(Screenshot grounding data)
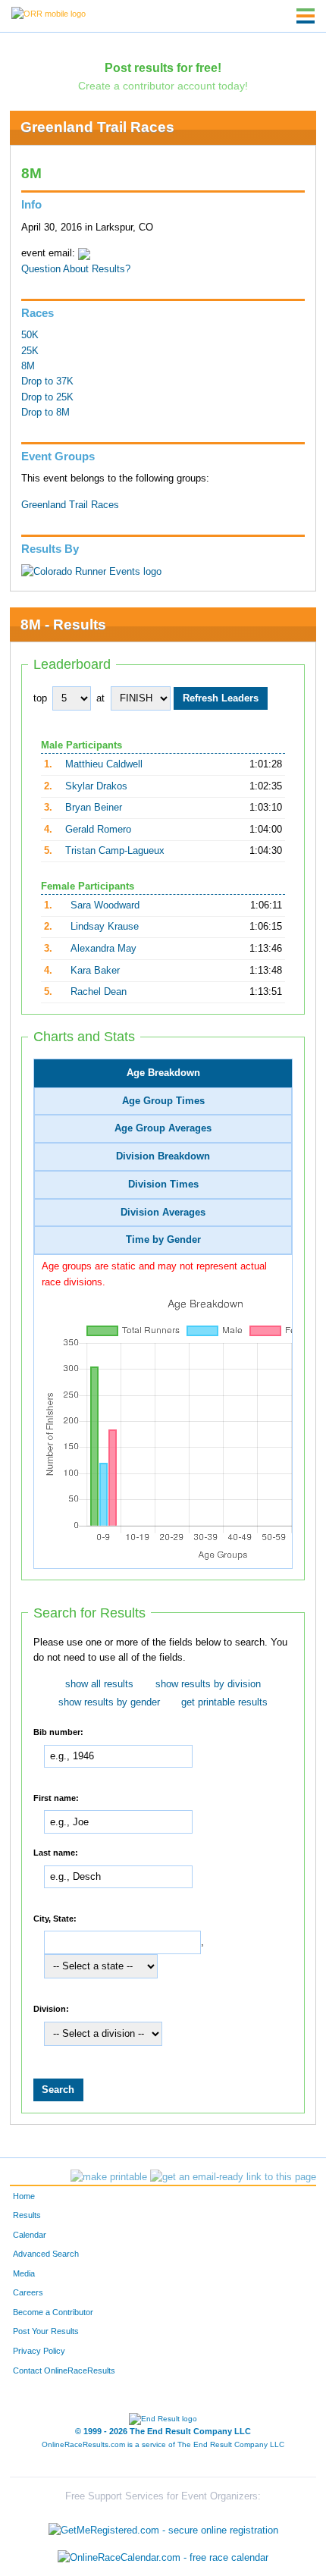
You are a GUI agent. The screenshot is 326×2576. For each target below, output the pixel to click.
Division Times (163, 1184)
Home (24, 2196)
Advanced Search (46, 2253)
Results (27, 2215)
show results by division (208, 1684)
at (100, 698)
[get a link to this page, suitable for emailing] (233, 2177)
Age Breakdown (163, 1073)
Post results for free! (163, 67)
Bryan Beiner (93, 807)
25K (30, 351)
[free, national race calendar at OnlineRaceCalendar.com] (163, 2557)
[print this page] (109, 2177)
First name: (56, 1797)
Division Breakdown (163, 1156)
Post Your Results (46, 2331)
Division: (51, 2008)
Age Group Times (163, 1101)
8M (28, 366)
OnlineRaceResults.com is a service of (163, 2444)
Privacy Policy (39, 2350)
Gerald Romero (98, 829)
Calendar (29, 2234)
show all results (99, 1684)
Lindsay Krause (105, 926)
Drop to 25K (47, 397)
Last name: (55, 1852)
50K (30, 335)
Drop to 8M (45, 412)
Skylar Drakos (96, 786)
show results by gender (109, 1702)
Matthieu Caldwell (104, 764)
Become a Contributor (53, 2312)
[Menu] (305, 16)
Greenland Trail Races (97, 127)
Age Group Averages (163, 1128)
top (40, 698)
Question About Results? (75, 269)
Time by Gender (163, 1240)
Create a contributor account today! (163, 86)
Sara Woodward (105, 905)
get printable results (224, 1702)
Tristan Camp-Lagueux (115, 851)
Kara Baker (95, 970)
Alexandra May (103, 948)
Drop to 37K (47, 381)
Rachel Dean (99, 992)
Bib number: (58, 1732)
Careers (28, 2292)
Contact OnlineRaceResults (64, 2370)
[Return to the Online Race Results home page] (48, 12)
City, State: (55, 1917)
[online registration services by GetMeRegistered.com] (163, 2527)
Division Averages (163, 1212)
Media (24, 2273)
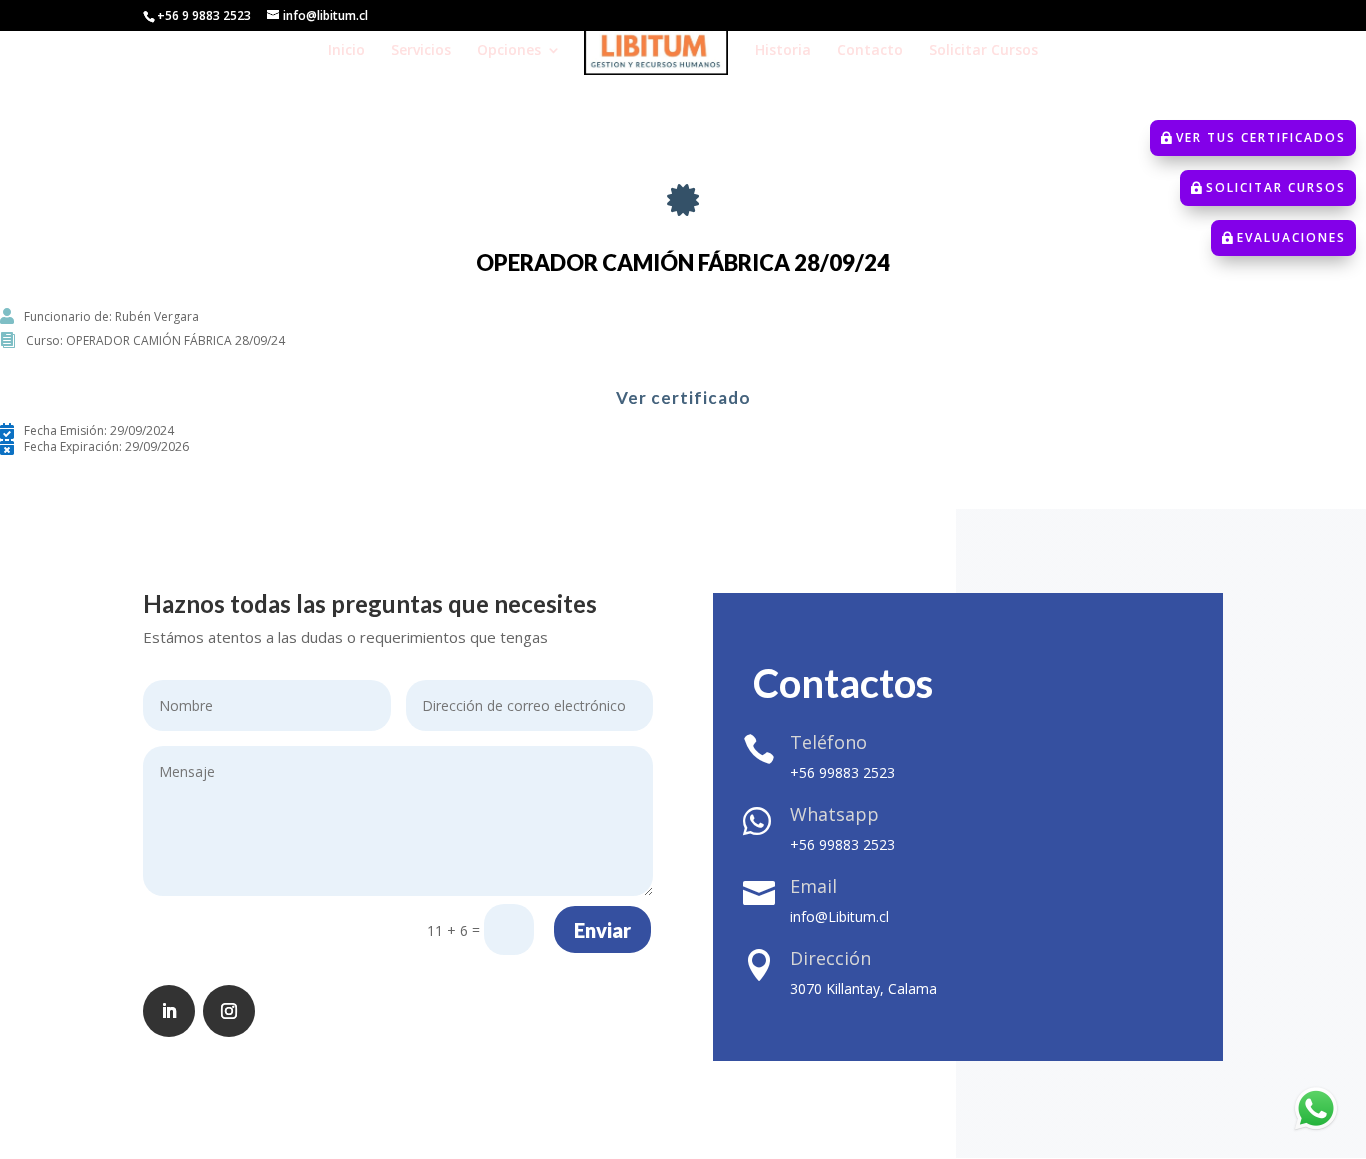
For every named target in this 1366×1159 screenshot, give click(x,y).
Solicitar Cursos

_Your task:_
Copy the lines above exactly and exclude every image.

_Result for this task:_
You are a GUI agent. The screenshot is 326×2576. For each target below, output the pixel to click.
Division Times (163, 1184)
Home (24, 2196)
Advanced Search (46, 2253)
Results (27, 2215)
show results by division (208, 1684)
at (100, 698)
[get a link to this page, suitable for emailing] (233, 2177)
Age Breakdown (163, 1073)
Post results for free! (163, 67)
Bryan Beiner (93, 807)
25K (30, 351)
[free, national race calendar at OnlineRaceCalendar.com] (163, 2557)
[print this page] (109, 2177)
First name: (56, 1797)
Division Breakdown (163, 1156)
Post Your Results (46, 2331)
Division: (51, 2008)
Age Group Times (163, 1101)
8M (28, 366)
OnlineRaceResults.com is a service of (163, 2444)
Privacy Policy (39, 2350)
Gerald Romero (98, 829)
Calendar (29, 2234)
show all results (99, 1684)
Lindsay Krause (105, 926)
Drop to 25K (47, 397)
Last name: (55, 1852)
50K (30, 335)
Drop to 8M (45, 412)
Skylar Drakos (96, 786)
show results by gender (109, 1702)
Matthieu Caldwell (104, 764)
Become a Contributor (53, 2312)
[Menu] (305, 16)
Greenland Trail Races (97, 127)
Age Group Averages (163, 1128)
top (40, 698)
Question About Results? (75, 269)
Time by Gender (163, 1240)
Create a contributor account today! (163, 86)
Sara Woodward (105, 905)
get printable results (224, 1702)
Tristan Camp-Lagueux (115, 851)
Kara Baker (95, 970)
Alexandra May (103, 948)
Drop to 37K (47, 381)
Rachel Dean (99, 992)
Bib number: (58, 1732)
Careers (28, 2292)
Contact OnlineRaceResults (64, 2370)
[Return to the Online Race Results home page] (48, 12)
City, State: (55, 1917)
[online registration services by GetMeRegistered.com] (163, 2527)
Division Averages (163, 1212)
Media (24, 2273)
For every named target in this 1366×1159 screenshot, give click(x,y).
Solicitar Cursos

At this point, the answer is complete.